■ Assignment ■
Starting at the top of the entries below, set down every line exactly, please, until you reach the line with "1880s Cottage Weather-Proof", which is included too.

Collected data
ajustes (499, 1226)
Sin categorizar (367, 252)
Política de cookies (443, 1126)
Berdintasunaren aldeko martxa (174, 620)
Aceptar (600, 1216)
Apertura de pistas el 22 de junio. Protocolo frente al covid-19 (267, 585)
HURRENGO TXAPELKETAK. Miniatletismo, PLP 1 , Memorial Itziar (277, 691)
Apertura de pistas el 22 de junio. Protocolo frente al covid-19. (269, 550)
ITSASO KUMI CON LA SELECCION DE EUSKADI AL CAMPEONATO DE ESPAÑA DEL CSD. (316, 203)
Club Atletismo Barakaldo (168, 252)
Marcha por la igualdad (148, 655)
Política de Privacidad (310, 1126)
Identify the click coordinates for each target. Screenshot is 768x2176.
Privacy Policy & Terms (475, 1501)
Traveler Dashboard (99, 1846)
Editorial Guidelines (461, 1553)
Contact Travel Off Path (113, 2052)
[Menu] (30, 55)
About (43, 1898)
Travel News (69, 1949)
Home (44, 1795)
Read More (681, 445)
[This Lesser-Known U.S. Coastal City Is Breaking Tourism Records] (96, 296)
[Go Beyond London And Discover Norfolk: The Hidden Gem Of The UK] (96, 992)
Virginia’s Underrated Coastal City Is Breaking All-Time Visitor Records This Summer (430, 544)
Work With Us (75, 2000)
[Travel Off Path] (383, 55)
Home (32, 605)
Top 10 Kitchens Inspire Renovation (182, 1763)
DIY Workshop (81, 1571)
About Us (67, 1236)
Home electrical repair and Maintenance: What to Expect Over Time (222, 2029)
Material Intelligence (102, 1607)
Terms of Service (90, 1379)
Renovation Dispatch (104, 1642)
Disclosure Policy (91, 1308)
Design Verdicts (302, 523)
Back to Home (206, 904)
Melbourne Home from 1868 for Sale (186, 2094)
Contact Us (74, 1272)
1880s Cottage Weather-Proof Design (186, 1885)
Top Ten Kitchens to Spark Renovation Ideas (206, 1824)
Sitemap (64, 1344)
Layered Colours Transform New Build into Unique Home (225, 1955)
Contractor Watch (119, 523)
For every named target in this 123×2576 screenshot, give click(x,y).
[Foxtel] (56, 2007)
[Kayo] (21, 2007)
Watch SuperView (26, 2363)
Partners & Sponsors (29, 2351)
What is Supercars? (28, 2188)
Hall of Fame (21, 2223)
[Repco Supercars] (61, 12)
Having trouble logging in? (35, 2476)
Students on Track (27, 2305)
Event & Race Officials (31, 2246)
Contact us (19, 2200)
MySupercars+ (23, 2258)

■ Expected answer ■
ajustes (499, 1226)
Sin categorizar (367, 252)
Política de cookies (443, 1126)
Berdintasunaren aldeko martxa (174, 620)
Aceptar (600, 1216)
Apertura de pistas el 22 de junio. Protocolo frente al covid-19 (267, 585)
HURRENGO TXAPELKETAK. Miniatletismo, PLP 1 , Memorial Itziar (277, 691)
Apertura de pistas el 22 de junio. Protocolo frente al covid-19. (269, 550)
ITSASO KUMI CON LA SELECCION DE EUSKADI AL CAMPEONATO DE ESPAÑA DEL CSD. (316, 203)
Club Atletismo Barakaldo (168, 252)
Marcha por la igualdad (148, 655)
Política de Privacidad (310, 1126)
Identify the click coordinates for each target. Screenshot is 768x2176.
Privacy Policy & Terms (475, 1501)
Traveler Dashboard (99, 1846)
Editorial Guidelines (461, 1553)
Contact Travel Off Path (113, 2052)
[Menu] (30, 55)
About (43, 1898)
Travel News (69, 1949)
Home (44, 1795)
Read More (681, 445)
[This Lesser-Known U.S. Coastal City Is Breaking Tourism Records] (96, 296)
[Go Beyond London And Discover Norfolk: The Hidden Gem Of The UK] (96, 992)
Virginia’s Underrated Coastal City Is Breaking All-Time Visitor Records This Summer (430, 544)
Work With Us (75, 2000)
[Travel Off Path] (383, 55)
Home (32, 605)
Top 10 Kitchens Inspire Renovation (182, 1763)
DIY Workshop (81, 1571)
About Us (67, 1236)
Home electrical repair and Maintenance: What to Expect Over Time (222, 2029)
Material Intelligence (102, 1607)
Terms of Service (90, 1379)
Renovation Dispatch (104, 1642)
Disclosure Policy (91, 1308)
Design Verdicts (302, 523)
Back to Home (206, 904)
Melbourne Home from 1868 for Sale (186, 2094)
Contact Us (74, 1272)
1880s Cottage Weather-Proof Design (186, 1885)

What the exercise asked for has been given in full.